You can limit both the CPU shares and memory available to the app. (And network ...

tyingq · on May 15, 2017

Serving up http errors is more polite to the end clients. Also, probably results in fewer people trying reload to get it working.

viraptor · on May 15, 2017

That part already exists in nginx. Set up backend timeout and make a custom 502 page. It will kick in when the app is too busy.

tyingq · on May 15, 2017

There's an avalanche problem though. Serving them up immediately when you know you're unhealthy shortens the recovery time.

I don't know that this module is perfect for every situation, but I do know that timeouts don't work great when there's a general overload. Timeouts leave a higher number of concurrent connections there.

I'd prefer a sort of priority queue setup where http clients that already "got in", "stay in", and newer connections are pushed away. Rate limiting per client first might be better as well.

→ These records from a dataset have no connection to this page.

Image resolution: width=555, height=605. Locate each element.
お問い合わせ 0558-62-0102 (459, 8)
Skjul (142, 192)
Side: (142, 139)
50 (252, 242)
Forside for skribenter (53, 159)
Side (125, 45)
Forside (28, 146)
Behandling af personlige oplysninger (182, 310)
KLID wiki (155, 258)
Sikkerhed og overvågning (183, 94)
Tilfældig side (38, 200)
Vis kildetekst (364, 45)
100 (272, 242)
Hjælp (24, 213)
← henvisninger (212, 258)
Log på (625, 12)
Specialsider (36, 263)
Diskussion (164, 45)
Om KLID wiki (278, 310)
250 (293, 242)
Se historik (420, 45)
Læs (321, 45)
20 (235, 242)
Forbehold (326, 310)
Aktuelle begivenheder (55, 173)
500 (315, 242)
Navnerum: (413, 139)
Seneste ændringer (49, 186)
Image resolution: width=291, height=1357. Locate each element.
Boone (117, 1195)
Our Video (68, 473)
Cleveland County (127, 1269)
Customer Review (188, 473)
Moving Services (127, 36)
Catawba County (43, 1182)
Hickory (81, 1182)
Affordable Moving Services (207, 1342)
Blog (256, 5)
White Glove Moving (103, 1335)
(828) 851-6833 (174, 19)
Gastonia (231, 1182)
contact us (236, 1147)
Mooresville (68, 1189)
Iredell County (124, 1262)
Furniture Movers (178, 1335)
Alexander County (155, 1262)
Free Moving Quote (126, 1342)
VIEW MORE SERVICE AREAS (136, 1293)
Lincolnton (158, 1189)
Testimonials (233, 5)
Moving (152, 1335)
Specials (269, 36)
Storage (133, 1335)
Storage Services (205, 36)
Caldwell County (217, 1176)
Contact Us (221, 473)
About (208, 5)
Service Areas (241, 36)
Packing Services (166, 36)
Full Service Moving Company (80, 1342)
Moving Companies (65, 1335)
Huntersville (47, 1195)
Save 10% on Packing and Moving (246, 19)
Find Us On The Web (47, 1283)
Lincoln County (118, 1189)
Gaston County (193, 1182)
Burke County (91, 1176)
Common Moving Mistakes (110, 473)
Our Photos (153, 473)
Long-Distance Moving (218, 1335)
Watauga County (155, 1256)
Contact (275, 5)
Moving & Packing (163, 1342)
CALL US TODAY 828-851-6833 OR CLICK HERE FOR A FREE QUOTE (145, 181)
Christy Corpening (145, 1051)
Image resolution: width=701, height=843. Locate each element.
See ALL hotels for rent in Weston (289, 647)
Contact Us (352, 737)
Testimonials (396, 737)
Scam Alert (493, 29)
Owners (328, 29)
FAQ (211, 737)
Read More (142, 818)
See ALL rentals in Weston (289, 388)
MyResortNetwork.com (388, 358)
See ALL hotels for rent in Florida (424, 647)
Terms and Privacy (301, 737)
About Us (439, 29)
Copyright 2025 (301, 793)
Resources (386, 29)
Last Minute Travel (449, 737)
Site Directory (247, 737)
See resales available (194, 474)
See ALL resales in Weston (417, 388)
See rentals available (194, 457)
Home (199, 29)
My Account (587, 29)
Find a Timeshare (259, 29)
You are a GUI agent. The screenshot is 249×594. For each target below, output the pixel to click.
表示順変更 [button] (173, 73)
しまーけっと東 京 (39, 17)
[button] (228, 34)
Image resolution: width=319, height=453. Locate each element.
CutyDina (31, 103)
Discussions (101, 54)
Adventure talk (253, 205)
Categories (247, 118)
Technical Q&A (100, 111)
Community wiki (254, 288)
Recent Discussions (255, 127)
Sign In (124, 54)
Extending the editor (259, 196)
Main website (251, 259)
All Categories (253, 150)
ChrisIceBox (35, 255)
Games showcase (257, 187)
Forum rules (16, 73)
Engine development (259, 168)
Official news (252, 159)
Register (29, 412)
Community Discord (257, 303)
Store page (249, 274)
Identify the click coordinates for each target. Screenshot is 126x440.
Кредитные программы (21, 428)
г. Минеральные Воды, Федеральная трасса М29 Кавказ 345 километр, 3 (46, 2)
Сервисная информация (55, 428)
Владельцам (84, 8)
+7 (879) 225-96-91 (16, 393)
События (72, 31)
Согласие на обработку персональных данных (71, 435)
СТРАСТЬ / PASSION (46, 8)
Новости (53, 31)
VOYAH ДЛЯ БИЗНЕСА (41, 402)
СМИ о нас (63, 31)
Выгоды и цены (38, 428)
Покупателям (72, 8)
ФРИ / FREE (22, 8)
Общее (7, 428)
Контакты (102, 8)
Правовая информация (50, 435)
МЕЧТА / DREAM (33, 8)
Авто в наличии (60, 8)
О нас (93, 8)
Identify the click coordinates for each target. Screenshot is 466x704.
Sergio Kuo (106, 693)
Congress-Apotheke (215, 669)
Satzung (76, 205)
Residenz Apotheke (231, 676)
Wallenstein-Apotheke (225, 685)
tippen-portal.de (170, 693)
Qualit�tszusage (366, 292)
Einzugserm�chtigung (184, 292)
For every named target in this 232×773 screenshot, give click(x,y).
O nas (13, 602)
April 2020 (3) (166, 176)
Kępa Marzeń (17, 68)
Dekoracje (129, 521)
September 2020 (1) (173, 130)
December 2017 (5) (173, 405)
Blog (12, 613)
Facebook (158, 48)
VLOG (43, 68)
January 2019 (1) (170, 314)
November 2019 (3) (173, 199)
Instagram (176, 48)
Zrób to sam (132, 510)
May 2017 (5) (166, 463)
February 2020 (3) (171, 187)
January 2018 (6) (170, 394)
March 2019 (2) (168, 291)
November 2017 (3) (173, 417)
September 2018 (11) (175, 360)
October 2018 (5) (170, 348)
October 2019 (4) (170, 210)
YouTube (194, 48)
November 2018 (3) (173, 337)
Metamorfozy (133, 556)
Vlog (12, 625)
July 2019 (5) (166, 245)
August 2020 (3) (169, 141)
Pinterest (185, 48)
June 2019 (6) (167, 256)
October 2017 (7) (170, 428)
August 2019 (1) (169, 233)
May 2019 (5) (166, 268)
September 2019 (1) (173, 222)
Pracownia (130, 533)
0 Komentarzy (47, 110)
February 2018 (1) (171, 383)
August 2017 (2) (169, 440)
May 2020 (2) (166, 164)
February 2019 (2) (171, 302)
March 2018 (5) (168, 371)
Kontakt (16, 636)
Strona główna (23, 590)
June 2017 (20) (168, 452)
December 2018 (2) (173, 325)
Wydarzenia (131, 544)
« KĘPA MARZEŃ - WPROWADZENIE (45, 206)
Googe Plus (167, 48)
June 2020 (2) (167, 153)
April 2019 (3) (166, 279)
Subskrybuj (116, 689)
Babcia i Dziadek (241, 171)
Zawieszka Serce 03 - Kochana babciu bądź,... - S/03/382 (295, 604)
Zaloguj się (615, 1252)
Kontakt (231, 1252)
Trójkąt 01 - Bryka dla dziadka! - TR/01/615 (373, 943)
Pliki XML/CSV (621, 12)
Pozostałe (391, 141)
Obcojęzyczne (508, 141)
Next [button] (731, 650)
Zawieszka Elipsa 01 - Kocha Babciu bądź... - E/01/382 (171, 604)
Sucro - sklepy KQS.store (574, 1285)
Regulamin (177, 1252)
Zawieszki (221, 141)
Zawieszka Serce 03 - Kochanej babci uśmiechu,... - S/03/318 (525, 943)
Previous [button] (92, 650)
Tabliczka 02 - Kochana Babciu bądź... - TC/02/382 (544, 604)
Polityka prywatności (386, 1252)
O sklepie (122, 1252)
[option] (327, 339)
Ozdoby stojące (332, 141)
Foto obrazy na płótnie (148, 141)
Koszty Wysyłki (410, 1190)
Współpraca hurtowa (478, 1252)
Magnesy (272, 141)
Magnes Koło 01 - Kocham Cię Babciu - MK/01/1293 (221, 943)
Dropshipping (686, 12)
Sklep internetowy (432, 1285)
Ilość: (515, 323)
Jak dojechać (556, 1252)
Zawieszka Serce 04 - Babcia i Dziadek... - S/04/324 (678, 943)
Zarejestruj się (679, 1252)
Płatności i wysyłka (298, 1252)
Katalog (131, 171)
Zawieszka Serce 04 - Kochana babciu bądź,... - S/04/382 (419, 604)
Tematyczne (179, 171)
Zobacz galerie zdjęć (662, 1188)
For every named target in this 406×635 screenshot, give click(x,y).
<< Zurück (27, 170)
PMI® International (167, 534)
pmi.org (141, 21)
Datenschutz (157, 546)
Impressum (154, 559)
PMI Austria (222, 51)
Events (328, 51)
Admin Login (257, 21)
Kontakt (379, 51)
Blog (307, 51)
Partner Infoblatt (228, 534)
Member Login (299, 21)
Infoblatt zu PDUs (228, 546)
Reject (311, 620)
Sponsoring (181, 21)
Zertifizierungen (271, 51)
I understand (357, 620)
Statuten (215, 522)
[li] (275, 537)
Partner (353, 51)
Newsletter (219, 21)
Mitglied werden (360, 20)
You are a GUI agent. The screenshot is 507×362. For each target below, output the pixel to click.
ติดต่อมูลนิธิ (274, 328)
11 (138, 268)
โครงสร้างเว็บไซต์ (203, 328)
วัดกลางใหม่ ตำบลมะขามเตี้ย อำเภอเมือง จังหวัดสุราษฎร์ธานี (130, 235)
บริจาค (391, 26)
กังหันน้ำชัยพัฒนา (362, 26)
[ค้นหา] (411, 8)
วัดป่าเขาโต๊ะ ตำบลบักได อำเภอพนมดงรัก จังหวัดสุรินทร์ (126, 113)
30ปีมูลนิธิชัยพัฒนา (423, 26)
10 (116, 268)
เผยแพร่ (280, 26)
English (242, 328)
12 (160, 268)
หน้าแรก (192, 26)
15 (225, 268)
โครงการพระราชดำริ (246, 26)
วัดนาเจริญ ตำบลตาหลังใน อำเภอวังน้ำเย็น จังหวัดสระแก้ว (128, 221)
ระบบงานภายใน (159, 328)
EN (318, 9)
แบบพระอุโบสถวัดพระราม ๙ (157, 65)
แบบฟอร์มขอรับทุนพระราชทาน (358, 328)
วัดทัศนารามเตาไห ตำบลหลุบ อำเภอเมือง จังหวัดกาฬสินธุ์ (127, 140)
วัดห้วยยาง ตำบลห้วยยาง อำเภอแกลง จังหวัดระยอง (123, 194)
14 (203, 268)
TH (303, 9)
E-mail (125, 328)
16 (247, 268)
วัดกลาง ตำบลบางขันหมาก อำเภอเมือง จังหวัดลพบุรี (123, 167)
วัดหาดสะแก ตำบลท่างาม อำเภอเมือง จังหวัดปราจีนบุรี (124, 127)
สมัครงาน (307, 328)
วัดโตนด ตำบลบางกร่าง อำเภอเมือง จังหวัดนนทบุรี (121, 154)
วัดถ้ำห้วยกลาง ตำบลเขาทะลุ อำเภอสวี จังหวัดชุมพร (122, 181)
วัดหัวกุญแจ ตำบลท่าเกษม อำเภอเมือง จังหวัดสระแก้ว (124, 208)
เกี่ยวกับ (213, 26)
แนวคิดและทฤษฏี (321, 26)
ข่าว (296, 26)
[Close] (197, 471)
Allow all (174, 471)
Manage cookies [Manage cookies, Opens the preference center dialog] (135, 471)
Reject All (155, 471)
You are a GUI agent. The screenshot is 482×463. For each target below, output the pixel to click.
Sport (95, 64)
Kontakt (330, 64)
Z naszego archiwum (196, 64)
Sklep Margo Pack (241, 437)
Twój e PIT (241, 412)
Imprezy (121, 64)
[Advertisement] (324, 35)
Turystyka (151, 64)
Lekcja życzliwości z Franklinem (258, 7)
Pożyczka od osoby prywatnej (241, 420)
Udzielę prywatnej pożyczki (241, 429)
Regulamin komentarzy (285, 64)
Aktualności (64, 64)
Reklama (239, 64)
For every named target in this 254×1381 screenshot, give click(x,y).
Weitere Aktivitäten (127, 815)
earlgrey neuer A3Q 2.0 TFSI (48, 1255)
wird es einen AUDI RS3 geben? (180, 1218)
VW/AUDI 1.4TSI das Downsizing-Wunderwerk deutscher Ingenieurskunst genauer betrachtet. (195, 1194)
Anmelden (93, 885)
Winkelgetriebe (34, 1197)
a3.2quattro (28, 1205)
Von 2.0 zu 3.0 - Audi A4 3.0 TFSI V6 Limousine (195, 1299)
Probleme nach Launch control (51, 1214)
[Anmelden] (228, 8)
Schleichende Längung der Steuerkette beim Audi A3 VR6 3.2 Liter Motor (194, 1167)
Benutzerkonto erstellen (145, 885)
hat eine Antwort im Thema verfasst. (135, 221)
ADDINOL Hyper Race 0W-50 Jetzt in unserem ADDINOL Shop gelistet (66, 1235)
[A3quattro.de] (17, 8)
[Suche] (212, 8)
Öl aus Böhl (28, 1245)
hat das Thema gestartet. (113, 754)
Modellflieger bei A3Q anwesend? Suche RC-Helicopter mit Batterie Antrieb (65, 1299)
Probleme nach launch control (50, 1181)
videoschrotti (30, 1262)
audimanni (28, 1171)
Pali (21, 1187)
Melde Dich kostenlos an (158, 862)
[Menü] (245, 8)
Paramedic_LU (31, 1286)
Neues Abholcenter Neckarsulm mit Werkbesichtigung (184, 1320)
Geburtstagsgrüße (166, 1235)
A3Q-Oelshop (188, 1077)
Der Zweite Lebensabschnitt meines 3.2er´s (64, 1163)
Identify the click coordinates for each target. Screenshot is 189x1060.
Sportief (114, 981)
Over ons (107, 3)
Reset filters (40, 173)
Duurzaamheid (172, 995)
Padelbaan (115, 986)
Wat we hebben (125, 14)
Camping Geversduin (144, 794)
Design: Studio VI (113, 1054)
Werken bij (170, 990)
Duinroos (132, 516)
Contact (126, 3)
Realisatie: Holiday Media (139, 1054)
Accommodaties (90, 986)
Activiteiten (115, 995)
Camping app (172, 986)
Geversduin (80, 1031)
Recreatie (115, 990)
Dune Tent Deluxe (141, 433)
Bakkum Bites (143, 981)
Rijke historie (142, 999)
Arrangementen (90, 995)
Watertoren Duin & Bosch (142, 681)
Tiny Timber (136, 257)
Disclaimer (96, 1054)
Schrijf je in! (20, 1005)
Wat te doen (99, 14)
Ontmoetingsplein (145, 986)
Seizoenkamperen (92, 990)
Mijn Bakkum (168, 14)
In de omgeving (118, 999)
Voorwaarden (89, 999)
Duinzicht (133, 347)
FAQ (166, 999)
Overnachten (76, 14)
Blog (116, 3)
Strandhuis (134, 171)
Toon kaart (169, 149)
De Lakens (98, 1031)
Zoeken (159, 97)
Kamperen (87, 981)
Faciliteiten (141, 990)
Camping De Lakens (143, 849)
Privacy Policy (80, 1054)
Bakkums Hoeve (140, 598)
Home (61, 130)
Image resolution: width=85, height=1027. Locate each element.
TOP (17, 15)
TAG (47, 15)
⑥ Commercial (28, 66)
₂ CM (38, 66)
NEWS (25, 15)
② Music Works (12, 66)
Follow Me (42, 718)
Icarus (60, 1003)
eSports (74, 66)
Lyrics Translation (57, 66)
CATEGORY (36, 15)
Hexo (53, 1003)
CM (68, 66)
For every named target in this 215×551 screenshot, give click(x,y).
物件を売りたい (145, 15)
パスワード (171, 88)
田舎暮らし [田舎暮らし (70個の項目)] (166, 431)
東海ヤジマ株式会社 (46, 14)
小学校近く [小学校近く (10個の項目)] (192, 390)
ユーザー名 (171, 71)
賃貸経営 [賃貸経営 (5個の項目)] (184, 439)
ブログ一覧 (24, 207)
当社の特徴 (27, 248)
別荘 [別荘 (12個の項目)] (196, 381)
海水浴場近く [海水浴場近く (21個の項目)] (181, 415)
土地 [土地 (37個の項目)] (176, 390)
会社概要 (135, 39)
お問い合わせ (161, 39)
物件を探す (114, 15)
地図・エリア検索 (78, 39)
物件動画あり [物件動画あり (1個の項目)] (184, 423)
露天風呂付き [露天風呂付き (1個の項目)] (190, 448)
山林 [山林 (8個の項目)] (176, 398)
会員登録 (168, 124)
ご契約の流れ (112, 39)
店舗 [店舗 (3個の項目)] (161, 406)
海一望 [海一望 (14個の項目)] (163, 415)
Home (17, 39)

viraptor · on May 15, 2017

I used the timeout as a general term. You can have a timeout of 0 and N app workers. (see fail_timeout) If they're all busy, you would serve 502 immediately. Nginx can do the static file serving likely orders of magnitude faster than your app.

tyingq · on May 15, 2017

You could do that if there's a strong correlation of "N app workers" always being the edge of overloaded. Many apps, though, don't work that way...some app requests are heavyweight, others aren't.

I take your point that this module isn't a panacea. For several things I've seen neither your approach or this approach would work well. An api gateway that throttled per client would make more sense. This sysguard module, though, came from Alibaba...I imagine they are pretty sharp and not prone to making things they don't need.

viraptor · on May 15, 2017

That's a specific architecture I'm describing, sure. We could go much deeper with workers per route, greenthreaded apps, and many other things. But I still don't think that affects my main question: given a choice between reacting to crossing some threshold and enforcing a threshold you cannot cross - what's the benefit of the first one?

tyingq · on May 15, 2017

I don't think they are mutually exclusive. This module can be applied per path too. So I could set it up to turn off something heavyweight, but optional, like a search function, when CPU is high.

It also appears to be able to kick off any action, not just 503. So you could have it conditionally enact limit_req on heavyweight requests. That seems to match your desired approach.